PROBLEM STATEMENT ▸ Count up the lines holding "icon" in the material, then reply with only the number.

RECORDS SUPPLIED ▸

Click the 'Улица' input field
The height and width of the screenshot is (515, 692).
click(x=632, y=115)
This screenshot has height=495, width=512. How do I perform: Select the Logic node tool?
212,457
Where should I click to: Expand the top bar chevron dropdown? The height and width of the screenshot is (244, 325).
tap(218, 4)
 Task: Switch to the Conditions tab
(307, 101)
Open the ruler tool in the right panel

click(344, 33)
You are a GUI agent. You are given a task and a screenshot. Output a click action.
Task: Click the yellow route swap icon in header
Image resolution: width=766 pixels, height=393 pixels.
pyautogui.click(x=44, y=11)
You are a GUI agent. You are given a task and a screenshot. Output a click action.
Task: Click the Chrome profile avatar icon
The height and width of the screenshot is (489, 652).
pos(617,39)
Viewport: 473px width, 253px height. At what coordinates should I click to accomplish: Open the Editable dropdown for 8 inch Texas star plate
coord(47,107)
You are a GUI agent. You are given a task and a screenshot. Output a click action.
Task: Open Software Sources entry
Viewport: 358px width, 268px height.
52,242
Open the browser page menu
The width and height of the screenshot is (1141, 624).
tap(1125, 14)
...
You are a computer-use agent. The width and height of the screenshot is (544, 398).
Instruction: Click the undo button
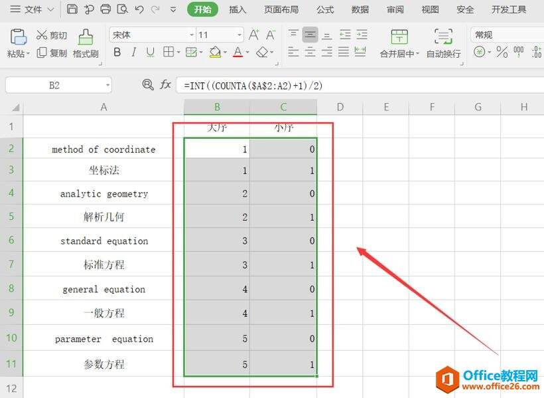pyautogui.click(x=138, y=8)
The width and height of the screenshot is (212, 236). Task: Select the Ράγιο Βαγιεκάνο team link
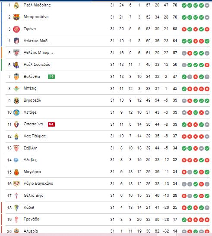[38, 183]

EXPECTED ANSWER ▸ 2